▶ THE PROBLEM: All of the data must be returned word for word.
= Beginning of Section =
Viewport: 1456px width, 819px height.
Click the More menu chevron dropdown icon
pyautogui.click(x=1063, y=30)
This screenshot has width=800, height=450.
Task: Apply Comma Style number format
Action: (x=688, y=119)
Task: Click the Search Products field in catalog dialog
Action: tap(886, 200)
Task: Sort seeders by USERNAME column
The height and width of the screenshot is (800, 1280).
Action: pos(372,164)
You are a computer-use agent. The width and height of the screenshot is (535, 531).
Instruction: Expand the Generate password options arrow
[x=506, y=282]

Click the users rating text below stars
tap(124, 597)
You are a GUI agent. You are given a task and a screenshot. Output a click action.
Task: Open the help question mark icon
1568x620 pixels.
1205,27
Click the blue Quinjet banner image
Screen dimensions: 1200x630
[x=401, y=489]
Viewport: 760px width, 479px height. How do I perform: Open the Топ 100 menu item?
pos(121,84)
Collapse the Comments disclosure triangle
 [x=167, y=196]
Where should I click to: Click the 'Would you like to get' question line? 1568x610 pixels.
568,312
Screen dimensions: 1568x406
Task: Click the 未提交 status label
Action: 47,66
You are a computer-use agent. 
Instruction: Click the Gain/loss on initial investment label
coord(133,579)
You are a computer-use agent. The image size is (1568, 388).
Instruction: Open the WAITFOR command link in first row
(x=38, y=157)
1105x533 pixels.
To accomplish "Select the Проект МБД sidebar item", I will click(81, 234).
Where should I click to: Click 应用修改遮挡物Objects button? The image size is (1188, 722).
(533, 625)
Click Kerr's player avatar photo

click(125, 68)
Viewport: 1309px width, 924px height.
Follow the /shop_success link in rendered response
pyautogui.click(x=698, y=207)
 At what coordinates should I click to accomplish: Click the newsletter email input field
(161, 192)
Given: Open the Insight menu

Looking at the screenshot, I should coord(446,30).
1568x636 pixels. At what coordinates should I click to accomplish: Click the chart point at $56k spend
= End of Section =
▶ WRITTEN ANSWER:
Viewport: 1456px width, 819px height.
Click the More menu chevron dropdown icon
pyautogui.click(x=1063, y=30)
This screenshot has width=800, height=450.
Task: Apply Comma Style number format
Action: (x=688, y=119)
Task: Click the Search Products field in catalog dialog
Action: tap(886, 200)
Task: Sort seeders by USERNAME column
The height and width of the screenshot is (800, 1280).
Action: pos(372,164)
You are a computer-use agent. The width and height of the screenshot is (535, 531).
Instruction: Expand the Generate password options arrow
[x=506, y=282]

Click the users rating text below stars
tap(124, 597)
You are a GUI agent. You are given a task and a screenshot. Output a click action.
Task: Open the help question mark icon
1568x620 pixels.
1205,27
Click the blue Quinjet banner image
Screen dimensions: 1200x630
[x=401, y=489]
Viewport: 760px width, 479px height. How do I perform: Open the Топ 100 menu item?
pos(121,84)
Collapse the Comments disclosure triangle
 [x=167, y=196]
Where should I click to: Click the 'Would you like to get' question line? 1568x610 pixels.
568,312
Screen dimensions: 1568x406
Task: Click the 未提交 status label
Action: 47,66
You are a computer-use agent. 
Instruction: Click the Gain/loss on initial investment label
coord(133,579)
You are a computer-use agent. The image size is (1568, 388).
Instruction: Open the WAITFOR command link in first row
(x=38, y=157)
1105x533 pixels.
To accomplish "Select the Проект МБД sidebar item", I will click(81, 234).
Where should I click to: Click 应用修改遮挡物Objects button? The image size is (1188, 722).
(533, 625)
Click Kerr's player avatar photo

click(125, 68)
Viewport: 1309px width, 924px height.
Follow the /shop_success link in rendered response
pyautogui.click(x=698, y=207)
 At what coordinates should I click to accomplish: Click the newsletter email input field
(161, 192)
Given: Open the Insight menu

Looking at the screenshot, I should coord(446,30).
1568x636 pixels. At what coordinates should I click to accomplish: Click the chart point at $56k spend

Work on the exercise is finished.